Il ritiro dal Tpp è stata una sconfitta significativa. Diversi consiglieri economici, a partire da Gary Cohn, avevano invano spiegato a Trump che non si poteva contenere la Cina sconfessando un accordo commerciale con i suoi principali competitors. Ciò detto anche Hillary Clinton aveva espresso forti dubbi sul Tpp in campagna elettorale e non possiamo sapere se con lei alla Casa Bianca il Congresso avrebbe ratificato il trattato.

Più difficile tirare le fila per la politica estera. Trump ha davvero messo l’America “first”?

Trump ha dato avvio alla più grande revisione della politica estera americana negli ultimi settant’anni. Ha messo in pratica la teoria dello scontro strategico con Cina e Stati Uniti e ha scelto di fare un passo indietro dall’Europa. Così facendo ha creato non pochi dissapori fra i repubblicani, che storicamente hanno sempre supportato la Nato, così come l’alleanza con Giappone e Corea del Sud spesso messa a rischio dalle scelte del presidente. Trump considera gli alleati come debitori che si approfittano degli Stati Uniti e sente di dover riscuotere il debito.

Il ritiro dell’esercito americano dalla Siria annunciato un mese fa ha creato molto scalpore. Trump andrà fino in fondo?

Trump non avrebbe mai sacrificato una pedina del calibro di Jim Mattis se non avesse voluto far sul serio. Ritirare i soldati dalle “guerre senza fine” è un pilastro del suo programma elettorale, la cooptazione dei generali è servita forse a rallentare le operazioni ma non riuscirà a far rimanere l’esercito in Siria. Adesso è il turno dell’Afghanistan. Vedremo se riuscirà a portare via l’esercito da Kabul entro la fine del mandato.

In conclusione, quale sarà la sfida più insidiosa per Trump nel 2019?

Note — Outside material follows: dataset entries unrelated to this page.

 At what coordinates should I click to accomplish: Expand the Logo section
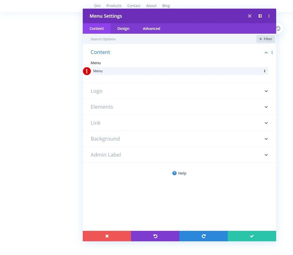tap(179, 91)
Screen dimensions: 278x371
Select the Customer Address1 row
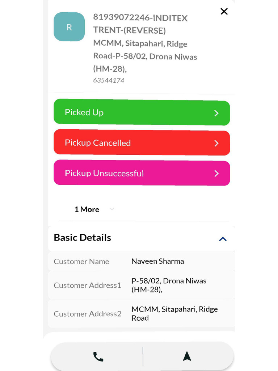click(x=141, y=285)
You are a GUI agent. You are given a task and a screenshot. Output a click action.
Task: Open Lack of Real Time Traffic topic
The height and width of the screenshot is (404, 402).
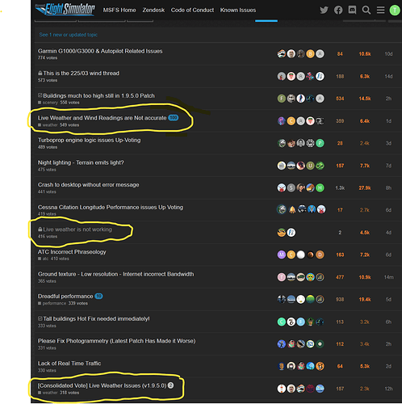point(69,364)
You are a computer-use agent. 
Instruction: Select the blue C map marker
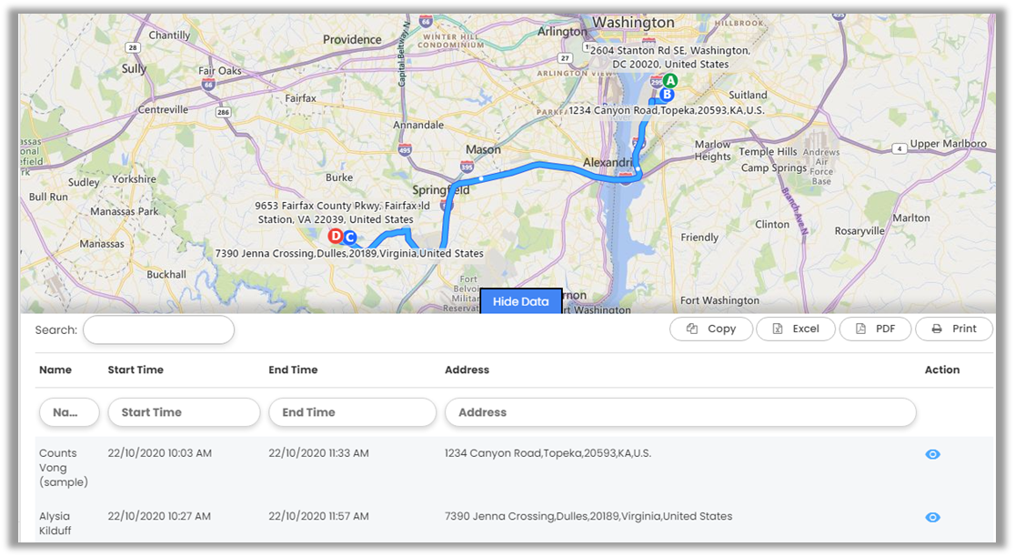[x=349, y=238]
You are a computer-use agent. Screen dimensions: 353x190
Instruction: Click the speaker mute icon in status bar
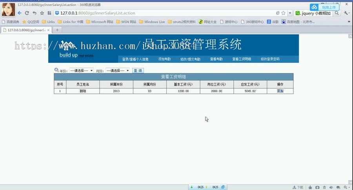[x=331, y=187]
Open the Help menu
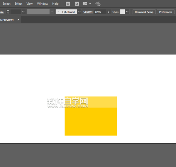The image size is (176, 167). (x=55, y=4)
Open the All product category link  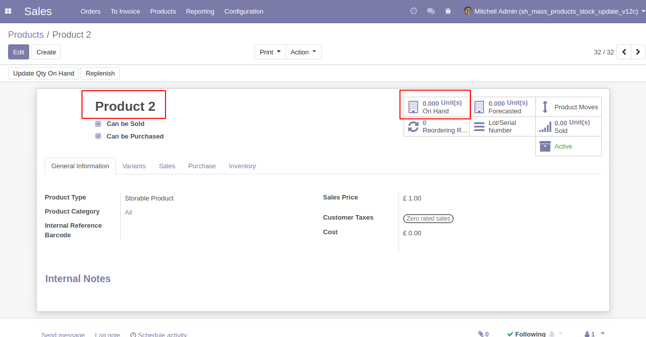(x=128, y=213)
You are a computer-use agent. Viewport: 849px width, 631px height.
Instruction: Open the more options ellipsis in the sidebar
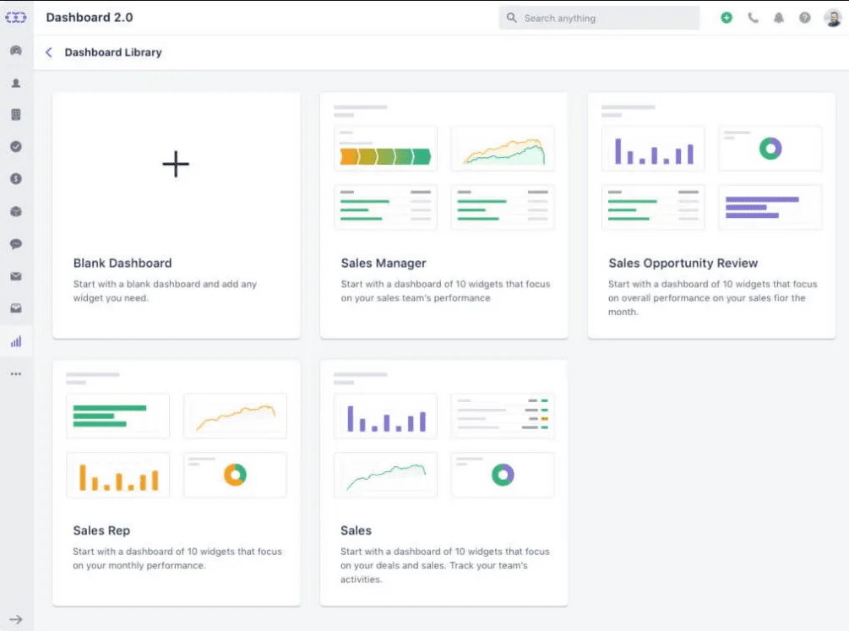click(x=16, y=373)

L’impeachment, anche se al momento rimane uno scenario improbabile. I risultati delle indagini di Mueller possono attivare la Camera in mano ai democratici. Qualora i dem trovassero i voti per avviare l’impeachment, rimarrebbe lo scoglio del Senato dove servono venti voti dei repubblicani per la maggioranza dei due terzi. La vera domanda da porsi è piuttosto: le rivelazioni di Mueller faranno cambiare idea a quei venti repubblicani?